18.2. If Bonaroo enters into an agreement with a client, the work already performed, costs incurred by Bonaroo up to that moment, increased by the gross profit Bonaroo would have made upon completion of the agreement if interim termination had not occurred, and costs arising from obligations with subcontractors, producers, and third parties entered into for the Products become immediately payable upon interim termination of the agreement by the Client. When calculating the invoice amount, the work already performed will be invoiced proportionally if not already specified.
18.3. The parties have the right to terminate the agreement with the other party with immediate effect without judicial intervention and without being liable for any compensation if the other party is declared bankrupt, applies for suspension of payment, or is liquidated or terminated other than for the purpose of reconstruction or merger of companies.

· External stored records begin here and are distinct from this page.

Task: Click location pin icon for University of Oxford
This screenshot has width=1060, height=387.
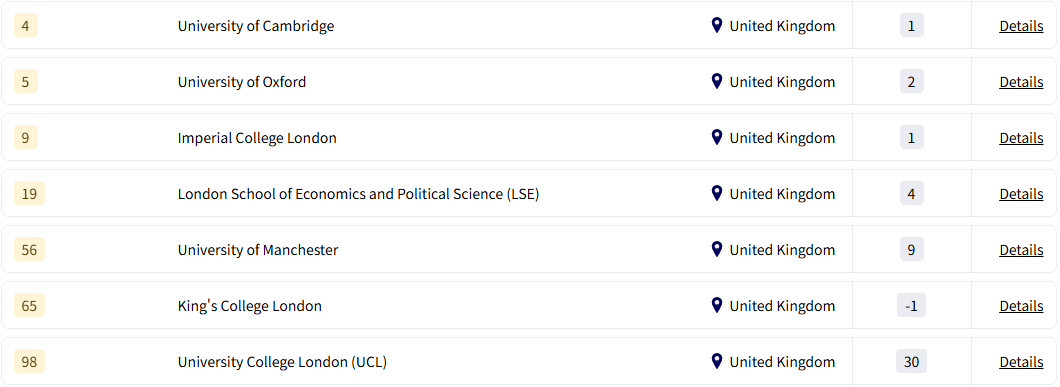Action: tap(717, 82)
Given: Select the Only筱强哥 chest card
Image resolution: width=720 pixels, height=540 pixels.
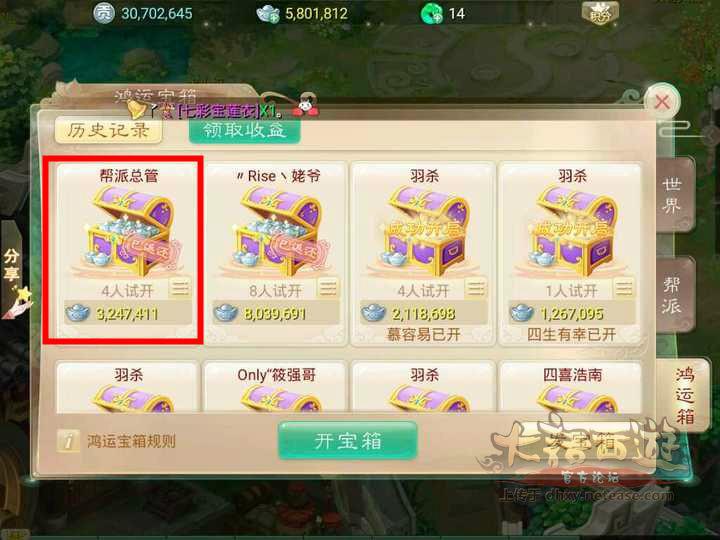Looking at the screenshot, I should [x=276, y=387].
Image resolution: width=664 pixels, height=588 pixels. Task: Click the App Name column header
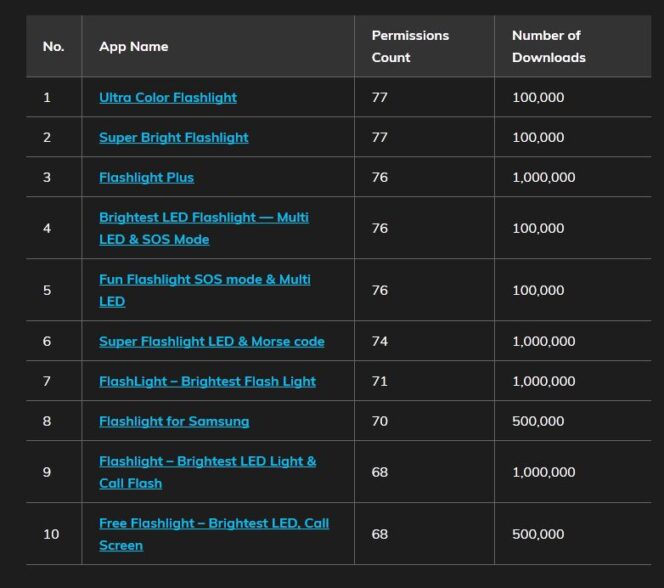pyautogui.click(x=134, y=47)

19.1. Dutch law applies to all agreements to which the General Terms and Conditions Bonaroo apply. The parties declare that the Vienna Sales Convention (CISG) explicitly does not apply to the aforementioned agreements.

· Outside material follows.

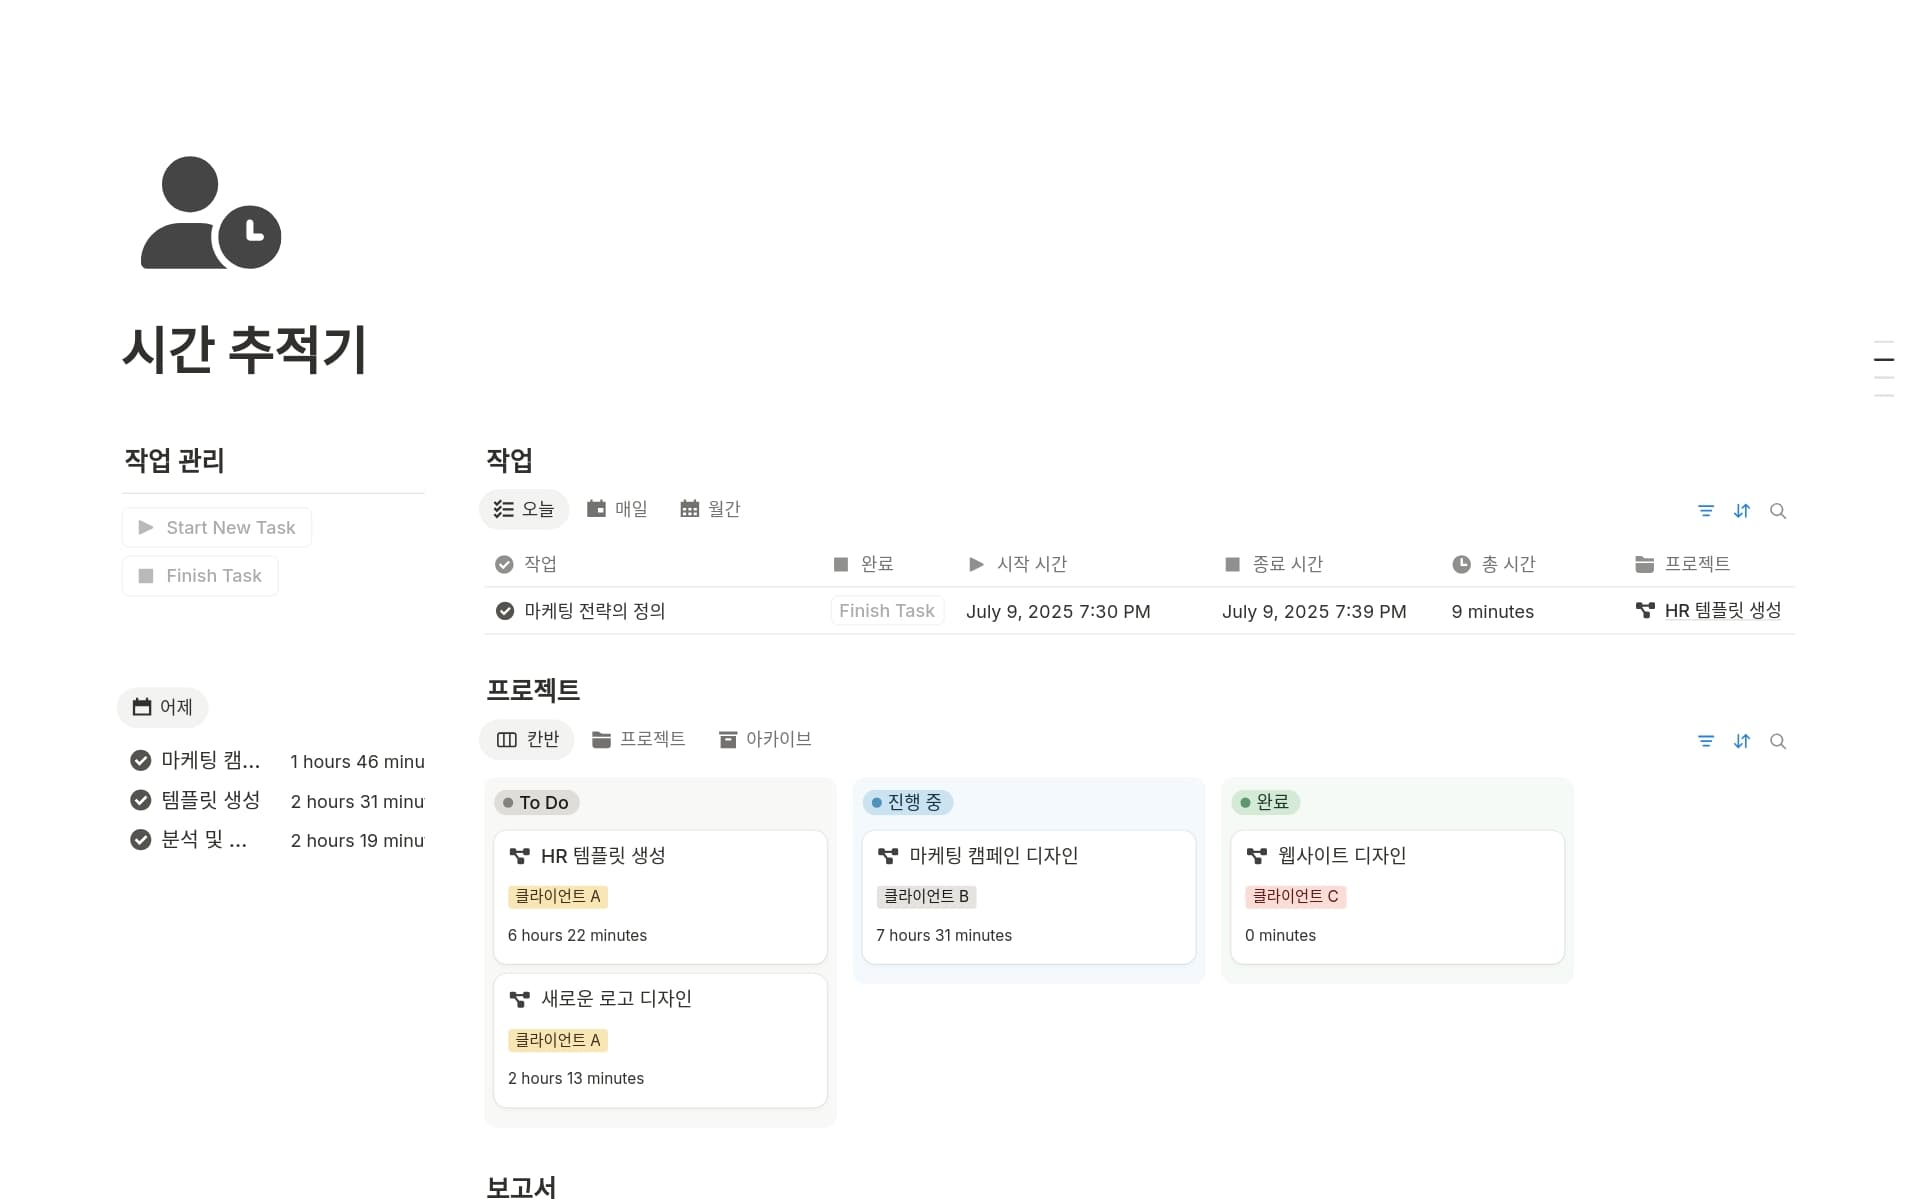
Task: Expand the To Do column group header
Action: (537, 802)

19.2. Unless otherwise prescribed by mandatory law, all disputes arising from the agreement will be submitted to the competent Dutch court.
19.3. Bonaroo has the right to amend these General Terms and Conditions. An amendment will not take effect earlier than fourteen days after notification to the Client. The Client can terminate the agreement against the date on which such an amendment takes effect. Ongoing projects with the Client will be settled proportionally.
19.4. Transfer of rights or an agreement to a third party, including parent, sister, or subsidiary companies, is only allowed after the Client obtains Bonaroo's permission for transfer to that third party. Bonaroo will not withhold this permission unreasonably but may impose further conditions, such as payment of a fee. The Client indemnifies Bonaroo against any claims from third parties who suffer damage related to the transferred usage right on the Product or its use, which would be attributable to Bonaroo.
19.5. Bonaroo strives for adequate follow-up of the notifications and messages received from the Client in its services. To deliver services effectively, the Client ensures an always reachable and sufficiently authorized contact person; he/she plays an important role in management and reporting Malfunctions. Notifications (of Malfunctions) can only be made in the manner indicated by Bonaroo. If a notification is received outside Working Days, it is deemed received on the next Working Day. The time outside Working Days does not count towards the response time. Depending on the nature of the notification, Bonaroo will take action or respond to the contact person.
19.6. The Client grants Bonaroo the right in advance, without the Client's express permission, to transfer agreements or parts thereof to parent, sister, or subsidiary companies; or to a third party in the event of Bonaroo's merger or acquisition. If this occurs, Bonaroo will inform the Client.
19.7. If an article of this agreement is declared inapplicable, the remaining articles will remain effective. The rights and obligations arising from the inapplicable part of the agreement will be determined as much as possible in the same manner as the intended provision in the inapplicable article.